Set task: Render the lines of the entries below as a JSON list of strings, one string per line with blank lines omitted, covering only the lines between the line holding "What are the" and the line holding "center [1408, 933].", inclusive.

The input:

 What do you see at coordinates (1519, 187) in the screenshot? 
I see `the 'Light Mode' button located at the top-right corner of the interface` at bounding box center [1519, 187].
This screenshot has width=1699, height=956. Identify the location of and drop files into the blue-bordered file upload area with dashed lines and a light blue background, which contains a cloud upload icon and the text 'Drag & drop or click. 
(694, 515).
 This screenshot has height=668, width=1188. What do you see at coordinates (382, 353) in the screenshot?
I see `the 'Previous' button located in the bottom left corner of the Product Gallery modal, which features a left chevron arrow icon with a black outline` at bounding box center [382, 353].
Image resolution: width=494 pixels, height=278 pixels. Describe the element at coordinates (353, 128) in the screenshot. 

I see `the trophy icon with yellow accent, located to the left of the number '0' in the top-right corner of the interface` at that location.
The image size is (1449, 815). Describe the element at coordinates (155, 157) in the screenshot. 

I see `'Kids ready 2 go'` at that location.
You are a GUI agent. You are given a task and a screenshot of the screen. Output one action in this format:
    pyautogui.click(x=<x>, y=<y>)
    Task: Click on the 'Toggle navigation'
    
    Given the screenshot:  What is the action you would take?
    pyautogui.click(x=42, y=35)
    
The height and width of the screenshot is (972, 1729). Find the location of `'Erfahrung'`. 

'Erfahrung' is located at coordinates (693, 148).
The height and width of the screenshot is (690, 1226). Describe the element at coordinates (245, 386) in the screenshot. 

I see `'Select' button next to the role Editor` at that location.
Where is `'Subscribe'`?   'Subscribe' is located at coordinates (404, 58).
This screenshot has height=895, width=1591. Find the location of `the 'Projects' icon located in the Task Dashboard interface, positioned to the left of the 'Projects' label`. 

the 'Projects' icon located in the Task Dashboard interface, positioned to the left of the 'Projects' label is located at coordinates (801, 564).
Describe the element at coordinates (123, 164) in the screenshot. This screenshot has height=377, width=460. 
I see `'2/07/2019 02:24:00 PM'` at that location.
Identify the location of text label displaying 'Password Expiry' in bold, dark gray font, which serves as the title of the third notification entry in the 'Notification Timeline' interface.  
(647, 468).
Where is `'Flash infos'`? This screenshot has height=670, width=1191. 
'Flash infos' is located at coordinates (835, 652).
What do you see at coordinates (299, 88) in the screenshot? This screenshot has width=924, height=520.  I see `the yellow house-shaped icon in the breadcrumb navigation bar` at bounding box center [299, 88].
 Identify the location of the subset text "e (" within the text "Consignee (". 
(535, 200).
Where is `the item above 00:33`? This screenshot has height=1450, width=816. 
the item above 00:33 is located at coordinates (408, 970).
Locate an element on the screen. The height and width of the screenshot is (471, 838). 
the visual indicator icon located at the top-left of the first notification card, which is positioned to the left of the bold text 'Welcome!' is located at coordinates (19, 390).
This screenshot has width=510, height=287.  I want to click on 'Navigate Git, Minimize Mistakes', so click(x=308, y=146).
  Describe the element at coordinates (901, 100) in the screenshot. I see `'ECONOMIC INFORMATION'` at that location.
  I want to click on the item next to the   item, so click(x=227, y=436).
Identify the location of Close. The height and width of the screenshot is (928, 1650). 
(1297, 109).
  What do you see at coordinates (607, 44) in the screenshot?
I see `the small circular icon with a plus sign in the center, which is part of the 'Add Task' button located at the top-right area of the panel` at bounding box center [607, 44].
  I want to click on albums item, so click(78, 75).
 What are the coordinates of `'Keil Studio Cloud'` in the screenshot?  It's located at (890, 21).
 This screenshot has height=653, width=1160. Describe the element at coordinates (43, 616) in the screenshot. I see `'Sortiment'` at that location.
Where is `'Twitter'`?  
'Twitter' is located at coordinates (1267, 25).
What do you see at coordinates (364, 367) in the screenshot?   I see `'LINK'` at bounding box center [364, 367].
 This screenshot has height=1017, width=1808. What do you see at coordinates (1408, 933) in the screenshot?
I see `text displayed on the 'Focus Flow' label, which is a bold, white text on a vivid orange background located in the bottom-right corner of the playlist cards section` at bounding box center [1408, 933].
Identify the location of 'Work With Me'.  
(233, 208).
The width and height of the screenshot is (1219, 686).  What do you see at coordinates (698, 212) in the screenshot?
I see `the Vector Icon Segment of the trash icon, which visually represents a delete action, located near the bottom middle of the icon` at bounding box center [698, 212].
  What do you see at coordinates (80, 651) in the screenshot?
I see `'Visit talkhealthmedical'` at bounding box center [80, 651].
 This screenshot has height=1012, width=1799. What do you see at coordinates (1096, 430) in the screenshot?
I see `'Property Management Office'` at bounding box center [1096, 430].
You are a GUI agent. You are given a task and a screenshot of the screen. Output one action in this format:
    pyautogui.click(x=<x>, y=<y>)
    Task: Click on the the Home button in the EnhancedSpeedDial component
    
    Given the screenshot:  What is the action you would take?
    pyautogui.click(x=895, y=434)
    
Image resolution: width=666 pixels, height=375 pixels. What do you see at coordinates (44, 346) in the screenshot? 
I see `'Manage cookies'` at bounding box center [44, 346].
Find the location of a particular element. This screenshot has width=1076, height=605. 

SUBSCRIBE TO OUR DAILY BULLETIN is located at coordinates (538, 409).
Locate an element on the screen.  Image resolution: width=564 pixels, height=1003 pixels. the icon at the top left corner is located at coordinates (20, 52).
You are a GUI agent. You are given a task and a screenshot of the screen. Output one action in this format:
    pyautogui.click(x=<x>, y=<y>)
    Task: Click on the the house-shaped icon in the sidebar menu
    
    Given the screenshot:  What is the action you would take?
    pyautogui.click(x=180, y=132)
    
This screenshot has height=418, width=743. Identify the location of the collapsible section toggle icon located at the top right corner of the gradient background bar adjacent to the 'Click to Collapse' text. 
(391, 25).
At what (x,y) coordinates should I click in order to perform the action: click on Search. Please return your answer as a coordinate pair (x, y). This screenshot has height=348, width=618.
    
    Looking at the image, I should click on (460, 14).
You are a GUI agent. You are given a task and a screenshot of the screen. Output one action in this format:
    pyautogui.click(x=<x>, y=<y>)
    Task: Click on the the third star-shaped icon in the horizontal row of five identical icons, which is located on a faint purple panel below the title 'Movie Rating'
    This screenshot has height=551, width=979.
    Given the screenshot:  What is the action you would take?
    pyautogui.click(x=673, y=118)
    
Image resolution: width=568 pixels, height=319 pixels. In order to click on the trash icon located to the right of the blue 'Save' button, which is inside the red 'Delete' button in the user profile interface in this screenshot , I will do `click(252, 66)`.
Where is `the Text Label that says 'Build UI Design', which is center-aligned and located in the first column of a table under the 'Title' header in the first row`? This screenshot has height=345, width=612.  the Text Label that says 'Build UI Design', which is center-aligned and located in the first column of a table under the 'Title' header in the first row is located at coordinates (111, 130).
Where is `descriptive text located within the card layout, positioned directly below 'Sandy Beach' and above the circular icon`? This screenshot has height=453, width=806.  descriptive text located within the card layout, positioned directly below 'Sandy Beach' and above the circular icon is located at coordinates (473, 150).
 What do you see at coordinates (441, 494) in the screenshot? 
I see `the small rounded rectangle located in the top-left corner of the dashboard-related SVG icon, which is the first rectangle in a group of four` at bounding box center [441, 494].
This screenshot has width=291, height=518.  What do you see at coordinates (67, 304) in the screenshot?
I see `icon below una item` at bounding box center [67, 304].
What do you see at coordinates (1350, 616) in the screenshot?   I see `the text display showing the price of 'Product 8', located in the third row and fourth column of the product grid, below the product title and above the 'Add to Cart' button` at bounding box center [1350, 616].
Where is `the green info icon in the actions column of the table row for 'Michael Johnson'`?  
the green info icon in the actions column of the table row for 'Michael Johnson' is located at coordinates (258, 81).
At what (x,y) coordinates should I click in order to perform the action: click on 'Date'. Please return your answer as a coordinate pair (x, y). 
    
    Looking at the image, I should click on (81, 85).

Correct result:
[
  " What are the coordinates of `'Keil Studio Cloud'` in the screenshot?  It's located at (890, 21).",
  " This screenshot has height=653, width=1160. Describe the element at coordinates (43, 616) in the screenshot. I see `'Sortiment'` at that location.",
  "Where is `'Twitter'`?  ",
  "'Twitter' is located at coordinates (1267, 25).",
  "What do you see at coordinates (364, 367) in the screenshot?   I see `'LINK'` at bounding box center [364, 367].",
  " This screenshot has height=1017, width=1808. What do you see at coordinates (1408, 933) in the screenshot?",
  "I see `text displayed on the 'Focus Flow' label, which is a bold, white text on a vivid orange background located in the bottom-right corner of the playlist cards section` at bounding box center [1408, 933]."
]